Mount Everest guides accused of poisoning foreign climbers as part of scam

Guides on Mount Everest have been accused of secretly poisoning foreign climbers, encouraging them to rely on expensive aerial evacuations in a recently exposed $20 million insurance fraud scheme.

As per The Independent, amid the ongoing investigation by the Nepali police, a total of 32 people have been charged, and 11 arrests have been made so far.

Reportedly, 4,782 international climbers have been impacted by the scam between 2022 and 2025.

Nepali police have confirmed that over 300 cases of fake rescues have been uncovered so far; this has totalled to nearly $20 million charged to climbers and insurers as a result of the faux illness.

Foreign climbers, who are already at high risk of altitude sickness, were reportedly fed food containing baking powder to engender similar symptoms.

They were then encouraged to use the emergency helicopter evacuations as guides would stress their illness was a life-or-death situation.

From there, tourists would allegedly be transported to specific hospitals where diagnoses were exaggerated, or entirely fabricated.

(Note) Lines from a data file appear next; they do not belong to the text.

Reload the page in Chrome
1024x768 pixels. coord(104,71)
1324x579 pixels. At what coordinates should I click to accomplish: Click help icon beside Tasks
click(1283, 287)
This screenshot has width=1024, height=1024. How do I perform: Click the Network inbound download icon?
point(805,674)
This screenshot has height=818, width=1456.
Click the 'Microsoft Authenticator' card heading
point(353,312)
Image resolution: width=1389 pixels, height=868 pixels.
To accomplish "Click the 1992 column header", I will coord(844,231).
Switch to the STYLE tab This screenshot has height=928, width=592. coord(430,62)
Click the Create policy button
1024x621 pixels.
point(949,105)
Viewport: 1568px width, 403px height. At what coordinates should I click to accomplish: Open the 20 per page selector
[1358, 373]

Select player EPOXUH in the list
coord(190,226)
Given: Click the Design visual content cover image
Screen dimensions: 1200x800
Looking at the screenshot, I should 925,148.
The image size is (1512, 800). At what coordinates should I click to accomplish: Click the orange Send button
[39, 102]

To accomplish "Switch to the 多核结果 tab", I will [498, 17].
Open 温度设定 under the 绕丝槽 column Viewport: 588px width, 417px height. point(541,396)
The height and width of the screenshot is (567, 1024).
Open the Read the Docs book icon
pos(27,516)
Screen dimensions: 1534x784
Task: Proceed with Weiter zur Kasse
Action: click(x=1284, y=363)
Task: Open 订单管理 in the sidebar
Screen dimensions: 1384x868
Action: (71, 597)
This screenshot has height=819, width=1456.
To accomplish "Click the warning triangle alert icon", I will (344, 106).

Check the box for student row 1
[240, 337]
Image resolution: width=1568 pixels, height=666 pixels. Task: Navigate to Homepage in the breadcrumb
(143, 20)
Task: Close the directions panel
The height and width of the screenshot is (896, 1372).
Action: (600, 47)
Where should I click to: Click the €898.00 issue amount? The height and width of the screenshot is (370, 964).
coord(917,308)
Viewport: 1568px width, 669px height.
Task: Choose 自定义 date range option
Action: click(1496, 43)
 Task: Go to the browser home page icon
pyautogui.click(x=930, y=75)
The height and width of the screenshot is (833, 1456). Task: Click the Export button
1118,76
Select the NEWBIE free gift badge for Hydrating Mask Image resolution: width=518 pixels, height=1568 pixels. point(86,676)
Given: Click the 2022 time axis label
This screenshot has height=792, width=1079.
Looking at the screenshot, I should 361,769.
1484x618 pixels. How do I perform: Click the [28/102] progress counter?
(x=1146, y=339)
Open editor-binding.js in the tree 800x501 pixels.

In some cases, climbers were given unnecessary treatments to hike up costs.

The scam allegedly ran deep and has led the police to a network of falsified documents, which manipulated flight records and invoices to support insurance claims.

This ongoing scam first came to light in 2019, whereby a 700-page report was produced by the government promising that the tourism industry would reform accordingly. Nonetheless, the scam persisted.

In 2019, it was also revealed that a handful of foreign visitors would insert themselves in the middle of the scam and would agree to feign acute mountain sickness for a helicopter rescue in return for cut-price expeditions.

A police spokesperson attributed the scheme’s longevity to inadequate enforcement, sharing with local media that “the scam continued due to lax punitive action” and had “tainted the country’s image”.